Preface
Expressive ontologies are an important prerequisite for a growing number of knowledge-intensive applications nowadays emerging from semantic web research. These applications, many of them originating in fast growing areas such as bioinformatics or medicine, demand for rich axiomatizations of huge and conceptually complex domains of interest. However, the sheer size and complexity of the required ontologies make high demands on the modeling capabilities of human ontology engineers, and modeling errors as well as unforseen logical consequences frequently hinder the practical application of the acquired knowledge. But even though any kind of automatic support in the acquisition and evaluation of expressive ontologies would be highly desirable, ontology learning so far has largely concentrated on the generation of relatively lightweight ontologies.

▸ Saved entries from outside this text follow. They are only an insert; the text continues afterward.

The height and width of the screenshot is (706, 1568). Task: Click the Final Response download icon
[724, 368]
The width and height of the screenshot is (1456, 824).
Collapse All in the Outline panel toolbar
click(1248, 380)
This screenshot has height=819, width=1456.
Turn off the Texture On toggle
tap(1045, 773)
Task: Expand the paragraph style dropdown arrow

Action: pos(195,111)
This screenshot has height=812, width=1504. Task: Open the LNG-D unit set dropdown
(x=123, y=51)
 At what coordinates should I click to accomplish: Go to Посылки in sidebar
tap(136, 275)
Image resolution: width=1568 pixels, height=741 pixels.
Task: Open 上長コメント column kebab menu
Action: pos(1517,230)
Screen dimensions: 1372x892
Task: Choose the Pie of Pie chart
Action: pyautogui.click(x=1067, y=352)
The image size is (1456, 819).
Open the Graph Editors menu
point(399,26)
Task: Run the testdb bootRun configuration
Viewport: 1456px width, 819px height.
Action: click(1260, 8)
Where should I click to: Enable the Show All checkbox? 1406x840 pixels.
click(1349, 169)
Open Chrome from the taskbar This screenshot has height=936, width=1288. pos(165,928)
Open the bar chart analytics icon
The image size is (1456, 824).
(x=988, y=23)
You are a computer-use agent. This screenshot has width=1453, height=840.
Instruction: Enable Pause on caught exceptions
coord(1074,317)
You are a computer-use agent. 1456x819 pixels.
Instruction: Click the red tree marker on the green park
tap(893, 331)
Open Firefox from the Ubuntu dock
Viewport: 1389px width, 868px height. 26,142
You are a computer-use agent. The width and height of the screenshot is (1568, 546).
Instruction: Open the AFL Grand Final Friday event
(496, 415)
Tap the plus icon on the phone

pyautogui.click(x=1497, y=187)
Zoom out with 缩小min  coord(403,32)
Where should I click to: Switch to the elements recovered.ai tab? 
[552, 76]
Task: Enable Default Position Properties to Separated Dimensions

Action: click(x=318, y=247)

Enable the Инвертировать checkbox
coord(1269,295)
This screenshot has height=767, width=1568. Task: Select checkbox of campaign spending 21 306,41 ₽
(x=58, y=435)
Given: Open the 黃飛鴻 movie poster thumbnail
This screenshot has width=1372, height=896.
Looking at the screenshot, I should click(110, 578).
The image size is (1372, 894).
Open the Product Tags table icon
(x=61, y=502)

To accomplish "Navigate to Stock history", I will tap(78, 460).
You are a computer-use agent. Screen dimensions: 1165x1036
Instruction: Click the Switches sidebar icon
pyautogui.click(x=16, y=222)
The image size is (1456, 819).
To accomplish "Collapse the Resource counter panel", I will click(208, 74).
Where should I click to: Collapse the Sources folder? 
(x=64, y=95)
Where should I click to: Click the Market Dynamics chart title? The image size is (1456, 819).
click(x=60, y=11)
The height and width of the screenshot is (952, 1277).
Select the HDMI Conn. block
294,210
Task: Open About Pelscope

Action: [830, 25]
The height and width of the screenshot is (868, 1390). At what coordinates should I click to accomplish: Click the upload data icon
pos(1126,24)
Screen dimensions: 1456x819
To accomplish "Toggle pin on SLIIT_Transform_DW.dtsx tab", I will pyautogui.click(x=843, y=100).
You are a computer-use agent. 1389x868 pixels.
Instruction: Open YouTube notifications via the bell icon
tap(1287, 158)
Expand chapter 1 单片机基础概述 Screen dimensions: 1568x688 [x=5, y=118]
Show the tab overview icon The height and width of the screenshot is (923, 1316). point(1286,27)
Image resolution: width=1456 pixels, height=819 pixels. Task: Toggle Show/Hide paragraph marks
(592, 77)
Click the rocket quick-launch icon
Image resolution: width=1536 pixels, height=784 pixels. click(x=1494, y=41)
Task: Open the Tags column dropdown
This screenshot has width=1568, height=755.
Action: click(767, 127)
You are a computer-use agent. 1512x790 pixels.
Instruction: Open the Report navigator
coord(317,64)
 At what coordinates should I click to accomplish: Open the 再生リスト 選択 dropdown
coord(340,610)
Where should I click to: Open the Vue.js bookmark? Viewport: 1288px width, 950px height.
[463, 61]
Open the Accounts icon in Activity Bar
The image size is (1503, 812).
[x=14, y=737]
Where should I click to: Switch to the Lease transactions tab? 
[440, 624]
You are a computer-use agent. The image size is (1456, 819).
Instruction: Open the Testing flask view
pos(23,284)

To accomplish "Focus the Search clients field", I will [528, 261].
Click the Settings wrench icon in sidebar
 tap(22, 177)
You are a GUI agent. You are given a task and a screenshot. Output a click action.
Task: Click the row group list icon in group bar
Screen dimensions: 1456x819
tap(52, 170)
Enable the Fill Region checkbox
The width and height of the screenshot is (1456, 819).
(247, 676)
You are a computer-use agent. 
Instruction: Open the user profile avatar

This PhD thesis presents a set of novel approaches to facilitate the semi-automatic generation and maintenance of expressive OWL DL ontologies. It describes the benefits and applications of logically complex axiomatizations while at the same time highlighting some of the greatest challenges for future ontology learning – including aspects of user interaction as well as uncertainty and inconsistency handling. The methods proposed by this thesis aim to combine the strengths of lexical and logical knowledge acquisition techniques. Their implementations, based on machine learning, natural language processing, formal concept analysis and OWL reasoning, demonstrate the practical feasibility of automatic support in engineering expressive ontologies. Particular emphasis is put on various aspects of ontology quality such as formal correctness, logical consistency and completeness.
Altogether, this thesis takes a first, yet important, step towards the semi-automatic generation of logically complex axiomatizations. Our experiments give raise to the hope that we can finally widen the knowledge acquisition bottleneck for reasoning-based applications.